Ongoing concerns over the euro zone’s debt crisis kept most indices in negative territory.

During late Asian trade, Hong Kong's Hang Seng Index was flat in post-storm market open, Australia’s ASX/200 Index eased up 0.1%, while Japan’s Nikkei 225 Index shed 0.25%.

Midway through the session, data showed that China’s HSBC Flash Purchasing Managers Index, the earliest indicator of the country's industrial activity, rose to a five-month low of 49.5 in July from a final reading of 48.2 in June.

However, the number remained below the 50.0-mark separating expansion from contraction for the ninth consecutive month.

Meanwhile, concerns over the euro zone’s debt crisis intensified after ratings agency Moody’s put the triple-A rating of Germany, the Netherlands and Luxembourg on credit watch negative after the U.S. market close Monday.

Moody's cited the possibility of Greece's exit from the euro zone and the impact that would have on Spain and Italy.

The yield on Spanish 10-year bonds rose to a record 7.57% on Monday, well above the 7% threshold widely considered unsustainable in the long term, amid growing fears that Spain will need a full bailout after the state of Murcia followed Valencia in requesting financial aid from Madrid over the weekend.

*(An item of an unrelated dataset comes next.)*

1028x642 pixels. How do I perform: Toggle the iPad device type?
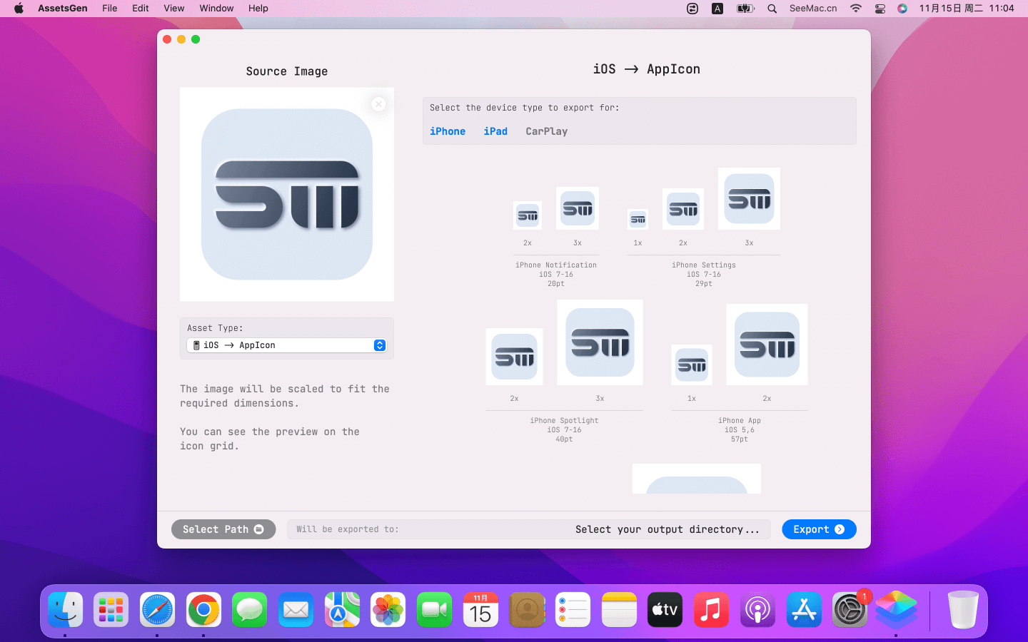tap(495, 131)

Meanwhile, fears over a Greek exit from the euro zone resurfaced, amid worries whether Athens can meet the conditions of its international bailout ahead of a meeting with the Troika later in the day.

In Tokyo, shares in exporters continued to come under pressure from a broadly stronger yen. The Japanese currency traded at an 11-year high against the euro and a 7-week top against the U.S. dollar.

A stronger yen reduces the value of overseas income at Japanese companies when repatriated, dampening the outlook for export earnings.

Shares in Sharp lost 1.7% after the Nikkei business daily reported the firm was likely to have suffered a JPY100 billion loss in the April-June quarter, significantly higher than whisper numbers for a loss of JPY76 billion.

Toshiba shares tumbled 5.4% after a separate Nikkei report said that the company plans to cut NAND flash memory chip output by 30%, fuelling concerns over future earning prospects.

Meanwhile, in Hong Kong, the Hang Seng fluctuated between modest gains and losses after the city delayed opening of its markets due to heavy typhoon rains.

Shares in CNOOC were the biggest drag on the index, dropping 3.7% after it announced the acquisition of Canadian energy firm Nexen for approximately USD15.1 billion, a 61% premium to the last traded share price.

Index heavyweight HSBC Holdings slumped 0.35%, amid ongoing concerns over the euro zone debt crisis. Shares of Europe’s largest bank command a 15% weighting on the Hong Kong benchmark, making it the single largest constituent on the index.

Elsewhere, shares in Australia eased up as shares in the mining sector recovered from the previous day’s sell-off. The China PMI data helped as well.

Mining heavyweights BHP Billiton and Rio Tinto advanced 1.4% and 0.75% respectively, while Newcrest Mining added 1.1%.

Shares in Billabong surged 19.1% after the struggling surf-wear company received a second takeover bid from private equity firm TPG International worth AUD694 million.

Looking ahead, the outlook for European stock markets was flat to mildly higher.

The EURO STOXX 50 futures pointed to a flat open, France’s CAC 40 futures eased up 0.2%, London’s FTSE 100 futures added 0.1%, while Germany's DAX futures pointed to a flat open.

Later Tuesday, the euro zone was to release preliminary data on manufacturing and service sector activity, while Germany and France were to release individual reports.

The U.S. was also to release preliminary data on manufacturing activity, while Federal Reserve Chairman Ben Bernanke was to speak.